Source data
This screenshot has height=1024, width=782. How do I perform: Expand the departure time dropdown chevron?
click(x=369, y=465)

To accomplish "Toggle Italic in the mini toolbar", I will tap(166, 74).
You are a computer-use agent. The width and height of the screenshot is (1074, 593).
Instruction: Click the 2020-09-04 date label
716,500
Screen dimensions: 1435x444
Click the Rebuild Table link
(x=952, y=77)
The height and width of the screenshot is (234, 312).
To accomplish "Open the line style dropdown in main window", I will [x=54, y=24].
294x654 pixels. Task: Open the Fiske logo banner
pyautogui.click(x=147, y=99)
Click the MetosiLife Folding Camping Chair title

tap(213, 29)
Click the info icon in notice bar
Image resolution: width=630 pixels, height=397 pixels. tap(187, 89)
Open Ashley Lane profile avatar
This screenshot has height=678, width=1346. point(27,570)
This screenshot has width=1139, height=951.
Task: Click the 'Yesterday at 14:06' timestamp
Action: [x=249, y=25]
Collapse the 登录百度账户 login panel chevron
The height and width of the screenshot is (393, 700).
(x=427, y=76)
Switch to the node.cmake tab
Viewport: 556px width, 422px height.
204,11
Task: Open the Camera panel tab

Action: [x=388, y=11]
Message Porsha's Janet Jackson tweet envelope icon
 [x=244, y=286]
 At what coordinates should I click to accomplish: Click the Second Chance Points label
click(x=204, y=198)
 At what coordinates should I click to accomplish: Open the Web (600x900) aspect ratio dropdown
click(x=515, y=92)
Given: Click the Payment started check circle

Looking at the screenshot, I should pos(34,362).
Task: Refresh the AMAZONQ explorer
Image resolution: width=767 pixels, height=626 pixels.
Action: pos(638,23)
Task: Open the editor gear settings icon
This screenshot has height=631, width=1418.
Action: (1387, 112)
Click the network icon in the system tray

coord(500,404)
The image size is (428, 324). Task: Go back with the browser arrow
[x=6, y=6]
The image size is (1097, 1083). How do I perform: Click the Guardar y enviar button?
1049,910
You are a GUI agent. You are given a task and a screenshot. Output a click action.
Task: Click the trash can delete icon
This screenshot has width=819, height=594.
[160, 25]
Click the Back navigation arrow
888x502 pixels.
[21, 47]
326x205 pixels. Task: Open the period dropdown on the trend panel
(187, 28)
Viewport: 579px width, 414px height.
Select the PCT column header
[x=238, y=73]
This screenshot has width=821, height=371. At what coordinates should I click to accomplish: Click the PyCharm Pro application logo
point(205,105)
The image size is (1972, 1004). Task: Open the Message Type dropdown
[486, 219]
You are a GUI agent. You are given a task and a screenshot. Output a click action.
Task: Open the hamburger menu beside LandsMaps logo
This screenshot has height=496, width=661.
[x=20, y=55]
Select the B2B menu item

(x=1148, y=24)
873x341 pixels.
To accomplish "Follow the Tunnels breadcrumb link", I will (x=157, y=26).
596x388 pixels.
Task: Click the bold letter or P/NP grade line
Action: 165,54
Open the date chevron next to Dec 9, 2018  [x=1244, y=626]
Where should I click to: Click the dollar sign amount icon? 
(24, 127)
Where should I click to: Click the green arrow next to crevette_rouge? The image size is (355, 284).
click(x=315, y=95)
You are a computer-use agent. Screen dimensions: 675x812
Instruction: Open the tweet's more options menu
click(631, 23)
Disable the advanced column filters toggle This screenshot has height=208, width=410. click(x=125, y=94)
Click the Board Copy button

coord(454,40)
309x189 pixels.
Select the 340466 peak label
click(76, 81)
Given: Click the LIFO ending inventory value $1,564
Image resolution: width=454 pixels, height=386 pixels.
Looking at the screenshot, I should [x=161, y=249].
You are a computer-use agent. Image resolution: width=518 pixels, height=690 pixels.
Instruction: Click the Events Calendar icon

* _WHAT THIS TASK INVOLVES_
If a line in the records contains "dimensions", report it.

* _RESULT OF THE TASK_
Screen dimensions: 1435x444
You are a computer-use agent. Screen dimensions: 675x812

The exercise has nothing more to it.